Collected data entries

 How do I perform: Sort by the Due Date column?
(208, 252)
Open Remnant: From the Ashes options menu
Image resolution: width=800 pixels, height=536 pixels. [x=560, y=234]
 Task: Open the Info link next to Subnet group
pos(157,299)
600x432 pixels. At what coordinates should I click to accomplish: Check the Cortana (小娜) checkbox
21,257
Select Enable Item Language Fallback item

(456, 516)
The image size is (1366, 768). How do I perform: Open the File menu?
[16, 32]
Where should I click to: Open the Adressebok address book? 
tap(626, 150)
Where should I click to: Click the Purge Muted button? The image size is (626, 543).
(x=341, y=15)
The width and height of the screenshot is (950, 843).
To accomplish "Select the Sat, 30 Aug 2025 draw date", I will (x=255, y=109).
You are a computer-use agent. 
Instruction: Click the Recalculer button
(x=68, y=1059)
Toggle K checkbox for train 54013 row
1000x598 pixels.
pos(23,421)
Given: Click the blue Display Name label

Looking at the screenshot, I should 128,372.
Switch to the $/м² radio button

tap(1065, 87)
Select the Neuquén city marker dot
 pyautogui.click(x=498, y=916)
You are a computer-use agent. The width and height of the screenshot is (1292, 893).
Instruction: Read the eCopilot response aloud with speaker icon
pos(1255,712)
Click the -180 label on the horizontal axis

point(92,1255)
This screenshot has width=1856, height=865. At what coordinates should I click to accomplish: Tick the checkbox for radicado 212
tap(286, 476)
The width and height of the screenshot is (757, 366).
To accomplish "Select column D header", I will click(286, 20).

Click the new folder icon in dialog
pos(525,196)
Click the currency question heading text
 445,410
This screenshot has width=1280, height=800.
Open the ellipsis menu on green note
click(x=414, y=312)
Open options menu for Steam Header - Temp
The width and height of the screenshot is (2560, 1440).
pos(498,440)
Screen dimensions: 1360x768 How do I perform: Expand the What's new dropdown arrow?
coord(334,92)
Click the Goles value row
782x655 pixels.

§ TASK DESCRIPTION: Quote all of the entries above word for word.

§ THE OUTPUT:
 How do I perform: Sort by the Due Date column?
(208, 252)
Open Remnant: From the Ashes options menu
Image resolution: width=800 pixels, height=536 pixels. [x=560, y=234]
 Task: Open the Info link next to Subnet group
pos(157,299)
600x432 pixels. At what coordinates should I click to accomplish: Check the Cortana (小娜) checkbox
21,257
Select Enable Item Language Fallback item

(456, 516)
The image size is (1366, 768). How do I perform: Open the File menu?
[16, 32]
Where should I click to: Open the Adressebok address book? 
tap(626, 150)
Where should I click to: Click the Purge Muted button? The image size is (626, 543).
(x=341, y=15)
The width and height of the screenshot is (950, 843).
To accomplish "Select the Sat, 30 Aug 2025 draw date", I will (x=255, y=109).
You are a computer-use agent. 
Instruction: Click the Recalculer button
(x=68, y=1059)
Toggle K checkbox for train 54013 row
1000x598 pixels.
pos(23,421)
Given: Click the blue Display Name label

Looking at the screenshot, I should 128,372.
Switch to the $/м² radio button

tap(1065, 87)
Select the Neuquén city marker dot
 pyautogui.click(x=498, y=916)
You are a computer-use agent. The width and height of the screenshot is (1292, 893).
Instruction: Read the eCopilot response aloud with speaker icon
pos(1255,712)
Click the -180 label on the horizontal axis

point(92,1255)
This screenshot has width=1856, height=865. At what coordinates should I click to accomplish: Tick the checkbox for radicado 212
tap(286, 476)
The width and height of the screenshot is (757, 366).
To accomplish "Select column D header", I will click(286, 20).

Click the new folder icon in dialog
pos(525,196)
Click the currency question heading text
 445,410
This screenshot has width=1280, height=800.
Open the ellipsis menu on green note
click(x=414, y=312)
Open options menu for Steam Header - Temp
The width and height of the screenshot is (2560, 1440).
pos(498,440)
Screen dimensions: 1360x768 How do I perform: Expand the What's new dropdown arrow?
coord(334,92)
Click the Goles value row
782x655 pixels.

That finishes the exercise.